The sign of zero with float2
- by JackOLantern
Consider the following code performing operations on complex numbers with C/C++'s float:
float real_part = log(3.f);
float imag_part = 0.f;
float real_part2 = (imag_part)*(imag_part)-(real_part*real_part);
float imag_part2 = (imag_part)*(real_part)+(real_part*imag_part);
The result will be
real_part2= -1.20695 imag_part2= 0
angle= 3.14159
where angle is the phase of the complex number and, in this case, is pi.

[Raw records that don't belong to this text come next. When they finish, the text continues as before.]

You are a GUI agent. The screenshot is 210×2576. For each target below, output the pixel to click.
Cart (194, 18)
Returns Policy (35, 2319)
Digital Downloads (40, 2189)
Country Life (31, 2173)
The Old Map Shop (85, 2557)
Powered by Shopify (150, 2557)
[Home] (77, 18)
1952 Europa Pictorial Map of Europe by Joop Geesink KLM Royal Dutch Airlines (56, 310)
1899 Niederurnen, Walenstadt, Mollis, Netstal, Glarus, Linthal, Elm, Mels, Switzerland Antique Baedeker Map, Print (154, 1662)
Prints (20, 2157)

Now consider the following code:
float real_part = log(3.f);
float imag_part = 0.f;
float real_part2 = (-imag_part)*(-imag_part)-(real_part)*(real_part);
float imag_part2 = (-imag_part)*(real_part)+(real_part)*(-imag_part);
The result will be
real_part2= -1.20695 imag_part2= 0
angle= -3.14159
The imaginary part of the result is -0 which makes the phase of the result be -pi.
Although still accomplishing with the principal argument of a complex number and with the signed property of floating point's 0, this changes is a problem when one is defining functions of complex numbers. For example, if one is defining sqrt of a complex number by the de Moivre formula, this will change the sign of the imaginary part of the result to a wrong value.
How to deal with this effect?